AI Without a Human in the Loop: When AllHere furloughed its team, Ed couldn’t operate safely. Why? Because human moderators were needed to check what the AI said. Without them, LAUSD suspended the chatbot immediately.
- Lesson: AI tools used with clients, families, or the public must have real-time evaluation frameworks with humans in the loop—not just a vague “review system.” If an AI fails without humans, it wasn’t safe to begin with.
Data Risks and Missing Transparency: A whistleblower claimed AllHere mishandled student records. Meanwhile, LAUSD was already facing separate cyberattacks, raising fears that AI initiatives might further jeopardize sensitive data.
- Lesson: Data governance must come before AI deployment. Behavioral health organizations can’t afford to “plug in” AI without knowing where data goes, who sees it, and how it’s stored.

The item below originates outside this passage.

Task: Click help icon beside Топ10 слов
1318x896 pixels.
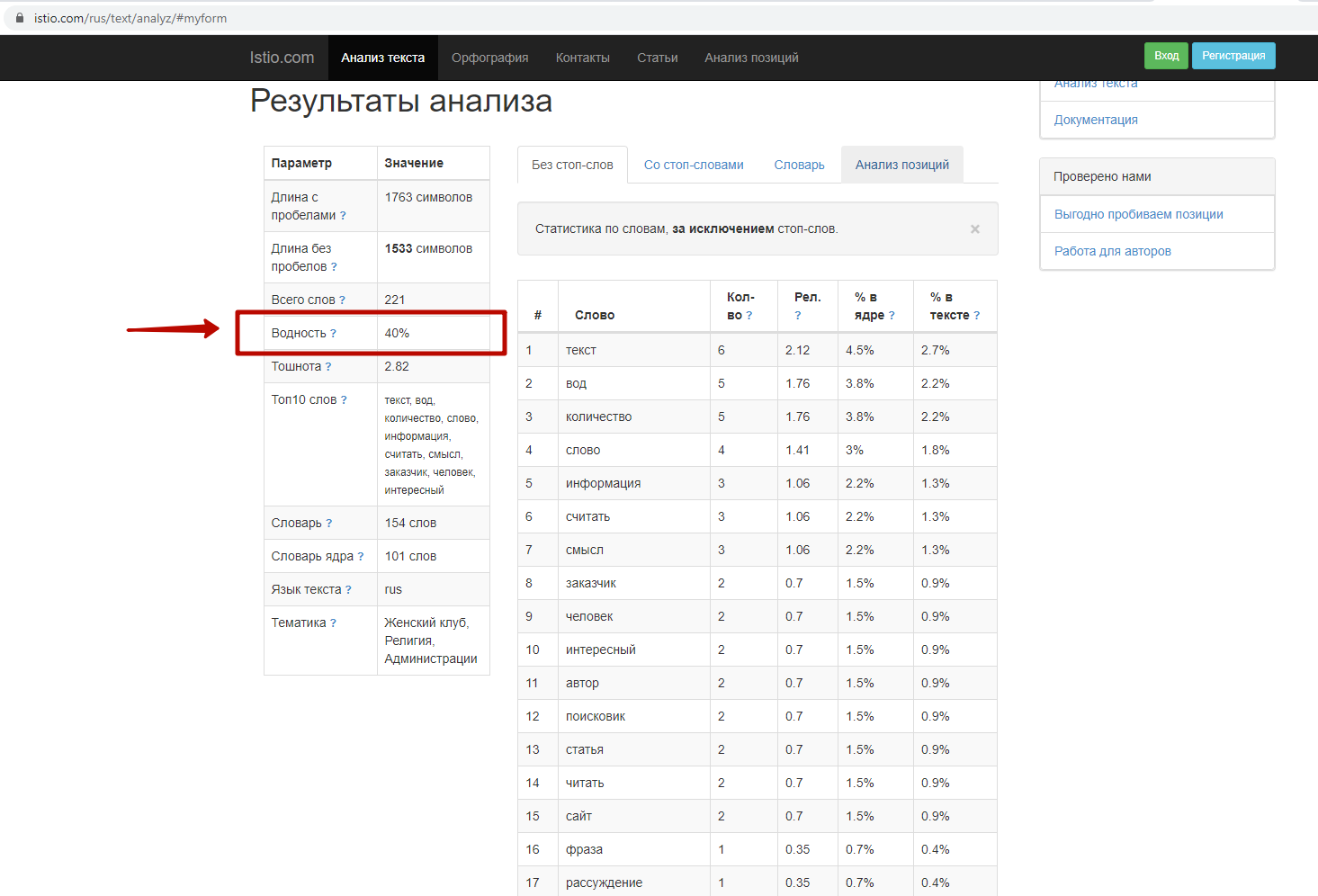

No Stakeholder Buy-In: Parents, teachers, and unions weren’t consulted. Many families didn’t even understand what Ed was. When the system failed, their trust went with it.
- Lesson: If people don’t understand or trust your AI tool, it will fail, even if the tech works. Engagement is not optional. Build trust first.
Misaligned Priorities: Educators and parents pushed back hard: why spend millions on a chatbot when literacy rates were falling, classrooms were overcrowded, and basic needs were unmet?
- Lesson: AI should serve real problems, not optics. If your AI project doesn’t meet a clear, behaviorally meaningful need, it will be perceived (and resented) as a distraction.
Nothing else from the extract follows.